# Post Fader on M32



## Noah T Crissman (Sep 18, 2017)

Hopefully someone in the brain trust can help me. Just got a new Midas M32 and I'm not able to get the post fader routing to work on the outs. I can get everything to work fine with pre-fader but when I change the routing to post fader I get nothing. I assume it's a simple fix that I'm just overlooking. Any advice would be greatly appreciated!


----------



## MrX (Sep 18, 2017)

Changing bus setup resets all sends on that bus to 0. Might be the issue.


----------



## TimMc (Sep 18, 2017)

Post fader to where, exactly? Mix bus used as group? EFX send?

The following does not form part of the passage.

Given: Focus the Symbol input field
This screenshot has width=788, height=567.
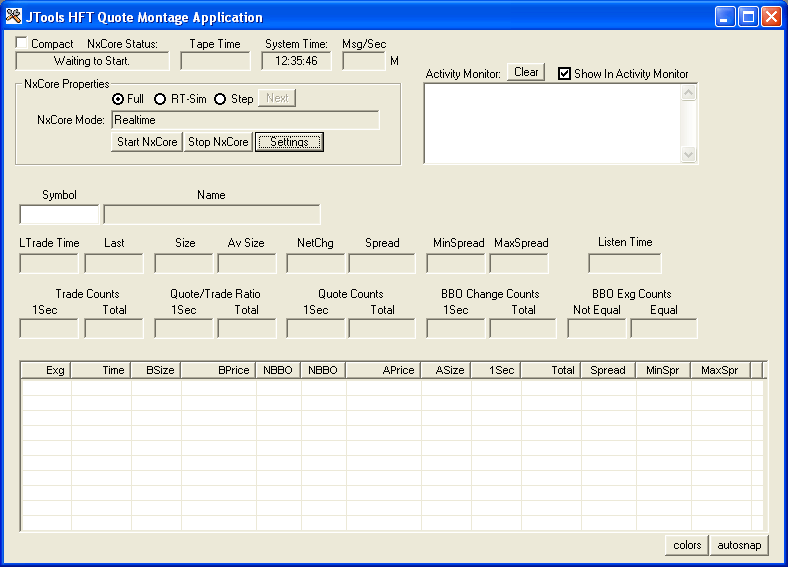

As MrX points out, changing the pick off point on a global basis resets the send levels to Zero; I'm not in front of an X32 right now but it may reset to zero when changed on a channel-by-channel basis, too.


----------



## TimmyP1955 (Oct 22, 2017)

There are two things to set: The channel taps to the buses, and the bus taps to the outputs. In Edit:

Select a channel and then click Sends. Set each bus as you want it (most folks will want to click the Globe, which is Changes effect all channels).

Select a mix bus and then Routing (top right). Go to Output 1-16 and set the routing and taps as you want them (usually Post Fader).


----------